Jacques Cousteau Yes and the first step, the first major step ever taken, you know to have an international action in a regional [sea?] was an [unintelligible]. The second, we want to do the same thing in the Caribbean. And that's why next year there will be a big effort of the United Nations in the Caribbean. About the Amazon I have not yet been there. We are preparing a plan for next year to spend a full year in the Amazon basin with a score of specialists.

Studs Terkel But the Amazon [we find?], is so tremendous.

Jacques Cousteau Yes.

Studs Terkel There's a possibility--And we know there are certain developments taking place--

Jacques Cousteau Yes.

Studs Terkel By the big multinational guys notably Ludwig--

Jacques Cousteau Yes.

Studs Terkel This great tanker owner and builder. Now what effect would that have [you see?]?

Jacques Cousteau Well there are news from that enterprise, [that big?] enterprise, that are at the same time very catastrophic and at the same time encouraging. You know he has acquired a vast amount of land.
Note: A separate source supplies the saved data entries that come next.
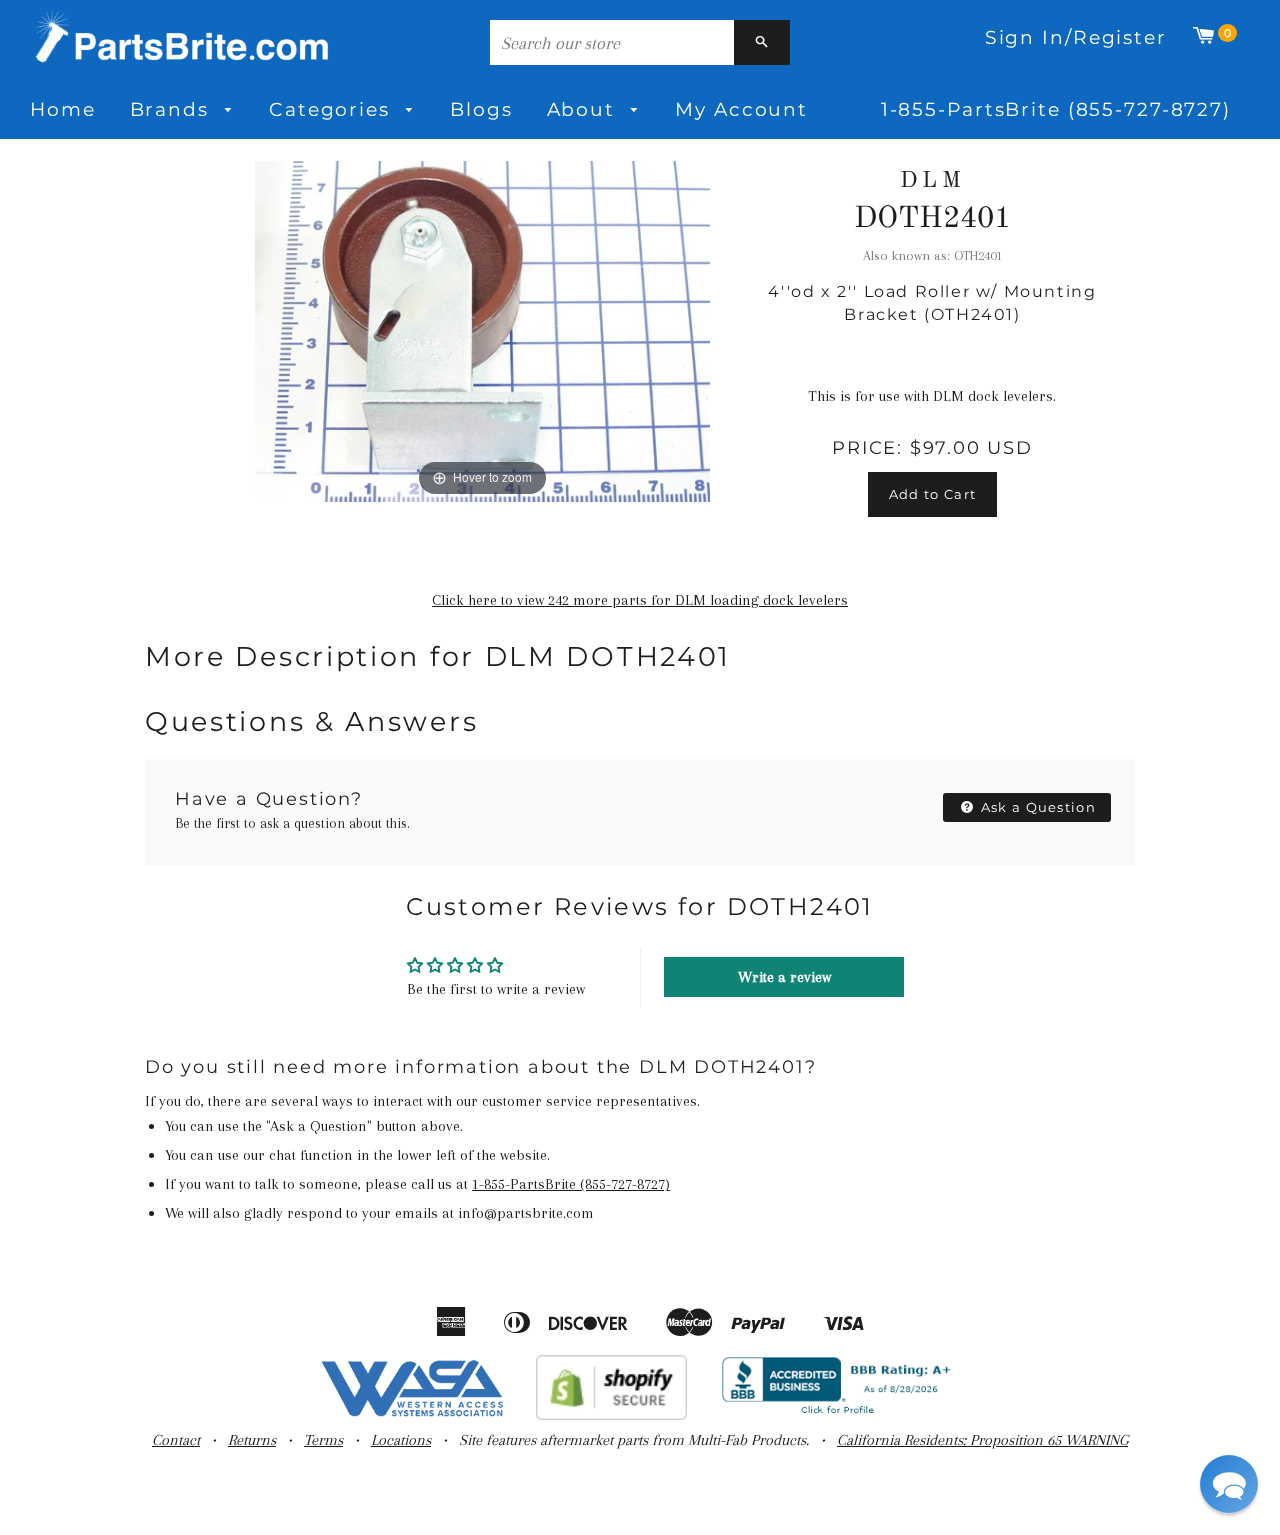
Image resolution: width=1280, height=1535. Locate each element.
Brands (173, 109)
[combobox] (612, 42)
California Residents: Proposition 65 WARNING (982, 1440)
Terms (323, 1440)
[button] (1229, 1484)
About (584, 109)
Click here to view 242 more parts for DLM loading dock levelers (640, 600)
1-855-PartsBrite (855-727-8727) (1056, 109)
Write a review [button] (784, 977)
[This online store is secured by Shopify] (611, 1415)
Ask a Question (1037, 807)
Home (63, 109)
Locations (401, 1440)
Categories (333, 109)
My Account (741, 109)
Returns (252, 1440)
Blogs (481, 109)
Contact (176, 1440)
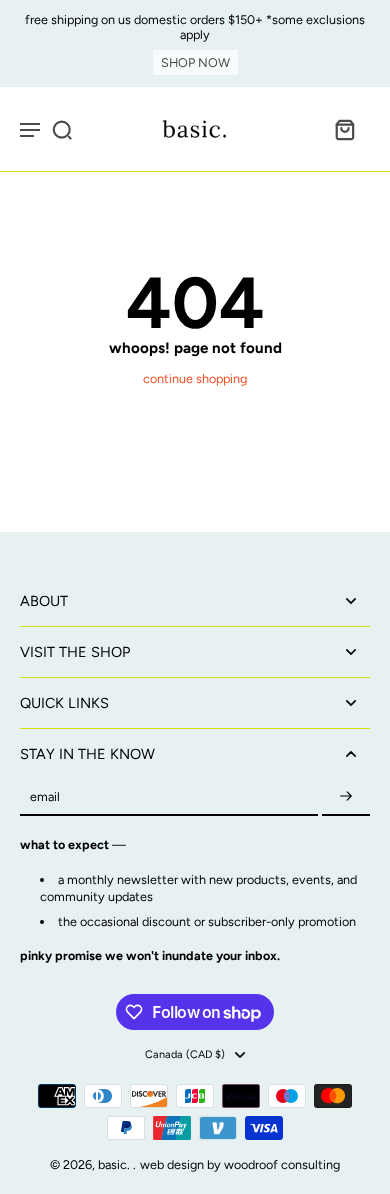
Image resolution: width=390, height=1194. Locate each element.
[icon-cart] (344, 129)
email (45, 797)
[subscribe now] (346, 797)
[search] (62, 129)
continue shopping (195, 378)
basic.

And I think in good faith he thought that he could replace, without deforestation, that he could replace the original trees that are slowing in growing by fast growing trees to make paper industry. And he had a spent really a big portion of his fortune and made enormous efforts to have environmental studies made et cetera, et cetera. Well at the latest news showed that it is a complete failure. That the new trees refused to grow. And so the future of this experiment is unfortunately doomed. At the same time it is a lesson that we must not play apprentice sorcerer.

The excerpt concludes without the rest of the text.